_Document extract_:
Researchers have used carbon nanotube fibers (CNTfs) to induce signals in heart scar tissue.
Ventricular arrhythmias are one of the leading causes of sudden death. They are caused by random signals firing that originate in the heart’s lower chambers. They are particularly difficult to treat in patients who have scarred heart tissue, which is common in congestive heart failure or after a heart attack.
Scientists at Texas Heart Institute (TX, USA) have utilized biocompatible carbon nanotube fibers (CNTfs), first described by study co-lead Matteo Pasquali at Rice University (TX, USA), to demonstrate that they can restore electrical function by inserting the fibers directly into damaged tissue.
“Instead of shocking and defibrillating, we are actually correcting diseased conduction of the largest major pumping chamber of the heart by creating a bridge to bypass and conduct over a scarred area of a damaged heart,” commented Mehdi Razavi, director of Electrophysiology Clinical Research and Innovations at Texas Heart Institute.
The CNTfs are a quarter of the width of human hair, contain tens of millions of microscopic nanotubules and are polymer-coated with stripped ends to ensure their function as electrodes. The fibers were demonstrated to be non-toxic in rodent models and did not elicit an immune response, which is critical if they are to be used in heart tissue for an extended period. In ovine models they restored electrical function during month-long tests, giving hope for long term treatment in patients with damaged tissue.
Several barriers must be overcome before the fibers can begin being trialed in humans. A method for the minimally invasive insertion of CNTfs will need to be established and the fibers must be sufficiently strong and flexible to cope with a beating heart over many years.

_Data below_:

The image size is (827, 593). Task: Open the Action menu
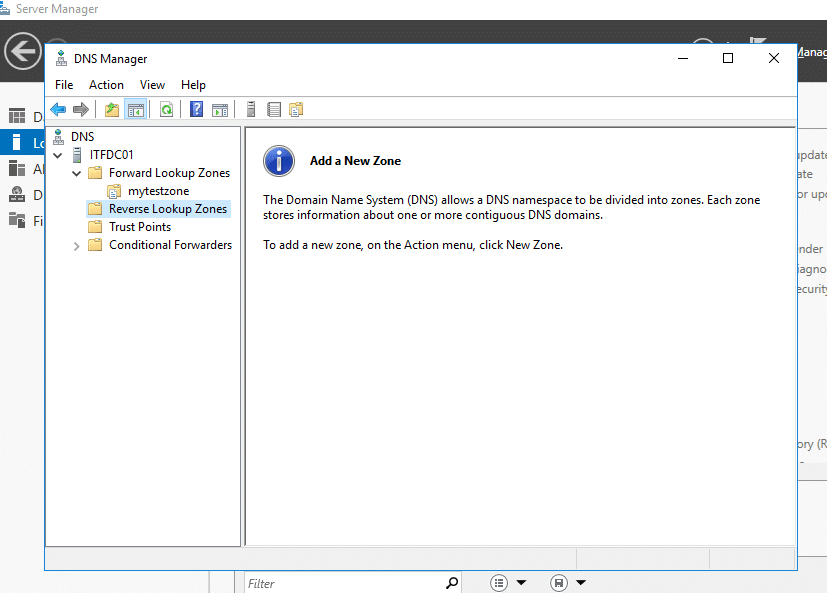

_Work to be completed_: Duplicate the part of the carbon nanotube fiber article starting with "Researchers have used" and going on through "into damaged tissue.". The listing has nothing to do with the article on carbon nanotube fibers.

_Written solution_:
Researchers have used carbon nanotube fibers (CNTfs) to induce signals in heart scar tissue.
Ventricular arrhythmias are one of the leading causes of sudden death. They are caused by random signals firing that originate in the heart’s lower chambers. They are particularly difficult to treat in patients who have scarred heart tissue, which is common in congestive heart failure or after a heart attack.
Scientists at Texas Heart Institute (TX, USA) have utilized biocompatible carbon nanotube fibers (CNTfs), first described by study co-lead Matteo Pasquali at Rice University (TX, USA), to demonstrate that they can restore electrical function by inserting the fibers directly into damaged tissue.